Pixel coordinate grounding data
· · · · · · ·
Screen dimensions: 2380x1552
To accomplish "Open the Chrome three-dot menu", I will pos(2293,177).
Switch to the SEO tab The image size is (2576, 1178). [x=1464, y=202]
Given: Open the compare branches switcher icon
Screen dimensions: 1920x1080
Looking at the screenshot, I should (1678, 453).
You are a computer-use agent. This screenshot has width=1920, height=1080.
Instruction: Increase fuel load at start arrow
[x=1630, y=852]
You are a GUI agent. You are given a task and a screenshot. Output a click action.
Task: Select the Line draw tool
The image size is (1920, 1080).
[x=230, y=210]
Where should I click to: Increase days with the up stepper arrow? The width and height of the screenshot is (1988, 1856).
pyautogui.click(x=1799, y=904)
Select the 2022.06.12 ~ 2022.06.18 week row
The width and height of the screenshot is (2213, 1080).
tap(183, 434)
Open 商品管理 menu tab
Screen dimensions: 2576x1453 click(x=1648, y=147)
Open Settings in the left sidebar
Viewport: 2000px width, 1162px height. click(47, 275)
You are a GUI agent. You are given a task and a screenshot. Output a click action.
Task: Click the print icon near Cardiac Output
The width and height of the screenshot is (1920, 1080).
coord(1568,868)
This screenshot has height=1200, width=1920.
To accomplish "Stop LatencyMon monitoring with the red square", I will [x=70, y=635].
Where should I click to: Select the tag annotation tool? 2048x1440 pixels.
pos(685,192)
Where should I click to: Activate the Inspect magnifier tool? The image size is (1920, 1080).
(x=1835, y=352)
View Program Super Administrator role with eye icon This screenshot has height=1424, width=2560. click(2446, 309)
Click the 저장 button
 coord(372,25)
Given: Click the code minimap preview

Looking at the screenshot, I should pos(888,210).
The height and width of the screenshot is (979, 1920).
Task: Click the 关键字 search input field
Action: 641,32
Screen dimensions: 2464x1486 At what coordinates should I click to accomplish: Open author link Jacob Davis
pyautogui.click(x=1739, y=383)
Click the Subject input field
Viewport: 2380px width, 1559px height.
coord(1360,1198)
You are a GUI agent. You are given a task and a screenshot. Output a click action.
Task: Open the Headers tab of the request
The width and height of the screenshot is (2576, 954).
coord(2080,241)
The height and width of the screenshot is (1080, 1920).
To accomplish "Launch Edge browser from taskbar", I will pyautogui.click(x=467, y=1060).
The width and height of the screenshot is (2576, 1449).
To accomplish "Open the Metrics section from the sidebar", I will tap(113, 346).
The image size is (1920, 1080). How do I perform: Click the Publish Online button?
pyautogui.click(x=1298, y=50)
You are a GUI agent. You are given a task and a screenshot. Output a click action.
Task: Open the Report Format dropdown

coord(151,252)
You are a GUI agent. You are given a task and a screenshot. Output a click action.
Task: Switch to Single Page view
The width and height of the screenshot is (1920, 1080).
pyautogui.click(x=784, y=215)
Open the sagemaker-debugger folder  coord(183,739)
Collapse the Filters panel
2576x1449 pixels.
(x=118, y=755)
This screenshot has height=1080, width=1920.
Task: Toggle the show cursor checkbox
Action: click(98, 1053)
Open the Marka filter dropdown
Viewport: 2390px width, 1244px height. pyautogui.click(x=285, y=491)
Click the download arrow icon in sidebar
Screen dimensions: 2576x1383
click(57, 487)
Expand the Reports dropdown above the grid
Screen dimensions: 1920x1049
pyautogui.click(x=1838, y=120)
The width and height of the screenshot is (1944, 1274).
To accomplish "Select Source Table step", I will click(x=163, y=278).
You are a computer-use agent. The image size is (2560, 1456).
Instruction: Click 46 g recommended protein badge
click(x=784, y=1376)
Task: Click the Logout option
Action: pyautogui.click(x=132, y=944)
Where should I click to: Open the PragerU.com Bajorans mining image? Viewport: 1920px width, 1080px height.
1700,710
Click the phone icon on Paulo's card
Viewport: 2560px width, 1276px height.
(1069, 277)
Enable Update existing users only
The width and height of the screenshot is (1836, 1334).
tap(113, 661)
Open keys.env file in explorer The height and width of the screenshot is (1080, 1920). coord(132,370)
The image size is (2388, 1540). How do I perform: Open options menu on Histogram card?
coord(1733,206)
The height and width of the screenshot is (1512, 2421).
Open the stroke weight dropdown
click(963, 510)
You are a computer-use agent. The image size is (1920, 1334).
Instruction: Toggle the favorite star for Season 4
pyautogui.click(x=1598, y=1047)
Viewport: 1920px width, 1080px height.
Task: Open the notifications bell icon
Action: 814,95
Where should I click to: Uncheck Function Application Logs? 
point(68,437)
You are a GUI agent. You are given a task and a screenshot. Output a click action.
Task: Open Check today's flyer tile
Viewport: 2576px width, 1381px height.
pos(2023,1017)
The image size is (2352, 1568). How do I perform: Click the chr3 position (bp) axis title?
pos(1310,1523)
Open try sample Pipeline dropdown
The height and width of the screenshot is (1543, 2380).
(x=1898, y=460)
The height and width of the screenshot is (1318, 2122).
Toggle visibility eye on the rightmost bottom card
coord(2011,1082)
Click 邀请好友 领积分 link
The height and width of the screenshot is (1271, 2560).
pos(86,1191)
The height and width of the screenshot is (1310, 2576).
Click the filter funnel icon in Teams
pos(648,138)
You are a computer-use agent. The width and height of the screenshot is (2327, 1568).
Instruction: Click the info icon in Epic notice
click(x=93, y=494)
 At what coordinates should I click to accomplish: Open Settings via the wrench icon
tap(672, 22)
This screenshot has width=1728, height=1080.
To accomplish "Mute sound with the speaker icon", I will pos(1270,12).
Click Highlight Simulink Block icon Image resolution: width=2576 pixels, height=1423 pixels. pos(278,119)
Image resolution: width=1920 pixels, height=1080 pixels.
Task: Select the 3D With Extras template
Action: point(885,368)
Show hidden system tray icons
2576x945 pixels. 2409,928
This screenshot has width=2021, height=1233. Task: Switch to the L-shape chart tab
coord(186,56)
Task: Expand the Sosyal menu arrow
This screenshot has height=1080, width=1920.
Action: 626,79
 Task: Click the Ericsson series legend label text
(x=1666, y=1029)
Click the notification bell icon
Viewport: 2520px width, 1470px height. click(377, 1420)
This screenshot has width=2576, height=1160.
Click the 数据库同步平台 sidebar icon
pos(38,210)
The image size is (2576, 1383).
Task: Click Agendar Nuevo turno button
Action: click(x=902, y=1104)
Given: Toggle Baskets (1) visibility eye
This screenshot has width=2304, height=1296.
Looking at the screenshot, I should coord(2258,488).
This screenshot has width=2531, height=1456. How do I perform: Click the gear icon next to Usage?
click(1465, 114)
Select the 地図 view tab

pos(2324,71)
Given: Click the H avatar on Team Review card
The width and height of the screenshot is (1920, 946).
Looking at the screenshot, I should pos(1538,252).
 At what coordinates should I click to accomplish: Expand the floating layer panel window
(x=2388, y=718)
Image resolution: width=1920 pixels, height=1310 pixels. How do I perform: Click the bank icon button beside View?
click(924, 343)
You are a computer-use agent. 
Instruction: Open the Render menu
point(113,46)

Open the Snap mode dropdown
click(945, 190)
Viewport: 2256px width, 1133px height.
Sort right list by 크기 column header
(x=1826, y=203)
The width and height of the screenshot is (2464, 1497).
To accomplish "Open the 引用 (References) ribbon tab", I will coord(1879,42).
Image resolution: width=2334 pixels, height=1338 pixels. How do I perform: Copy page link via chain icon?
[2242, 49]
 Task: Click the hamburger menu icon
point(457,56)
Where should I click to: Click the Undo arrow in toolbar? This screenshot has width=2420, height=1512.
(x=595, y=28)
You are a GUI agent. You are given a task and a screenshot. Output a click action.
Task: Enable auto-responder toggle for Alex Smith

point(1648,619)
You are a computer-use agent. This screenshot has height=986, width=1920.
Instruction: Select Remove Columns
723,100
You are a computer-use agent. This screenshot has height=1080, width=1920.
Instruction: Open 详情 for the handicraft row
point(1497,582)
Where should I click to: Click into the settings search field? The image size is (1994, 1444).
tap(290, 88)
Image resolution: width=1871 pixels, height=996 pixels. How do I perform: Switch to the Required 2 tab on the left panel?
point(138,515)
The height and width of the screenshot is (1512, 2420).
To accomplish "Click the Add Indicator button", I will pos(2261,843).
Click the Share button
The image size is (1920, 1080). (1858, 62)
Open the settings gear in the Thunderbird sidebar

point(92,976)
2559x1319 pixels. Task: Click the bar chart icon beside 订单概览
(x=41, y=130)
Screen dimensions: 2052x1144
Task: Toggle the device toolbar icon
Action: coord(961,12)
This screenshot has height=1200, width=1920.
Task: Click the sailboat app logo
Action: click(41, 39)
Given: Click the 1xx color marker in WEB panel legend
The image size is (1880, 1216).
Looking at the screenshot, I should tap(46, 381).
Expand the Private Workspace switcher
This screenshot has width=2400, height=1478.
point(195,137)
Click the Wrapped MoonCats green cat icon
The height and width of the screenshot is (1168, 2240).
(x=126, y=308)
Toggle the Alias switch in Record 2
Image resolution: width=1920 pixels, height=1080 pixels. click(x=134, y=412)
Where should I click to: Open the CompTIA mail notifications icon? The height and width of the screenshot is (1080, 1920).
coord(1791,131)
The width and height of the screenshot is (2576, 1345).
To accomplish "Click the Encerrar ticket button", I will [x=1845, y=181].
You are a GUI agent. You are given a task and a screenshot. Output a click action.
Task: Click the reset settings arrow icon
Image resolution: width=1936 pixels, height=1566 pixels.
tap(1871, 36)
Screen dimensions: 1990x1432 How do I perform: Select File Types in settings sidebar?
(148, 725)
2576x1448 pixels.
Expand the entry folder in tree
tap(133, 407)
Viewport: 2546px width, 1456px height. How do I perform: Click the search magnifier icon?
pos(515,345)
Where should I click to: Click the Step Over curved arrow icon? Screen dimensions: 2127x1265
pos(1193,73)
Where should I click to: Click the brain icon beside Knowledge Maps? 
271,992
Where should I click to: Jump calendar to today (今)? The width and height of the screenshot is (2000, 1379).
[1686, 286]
· · · · · · ·
**Task to complete:** Pull out all lines from the entries above in which the word "computer" appears.

**Solution below:**
You are a computer-use agent. This screenshot has width=1920, height=1080.
You are a computer-use agent. The image size is (2560, 1456).
You are a computer-use agent. The image size is (1920, 1334).
You are a computer-use agent. The width and height of the screenshot is (2327, 1568).
You are a computer-use agent. 
You are a computer-use agent. This screenshot has height=986, width=1920.
You are a computer-use agent. This screenshot has height=1080, width=1920.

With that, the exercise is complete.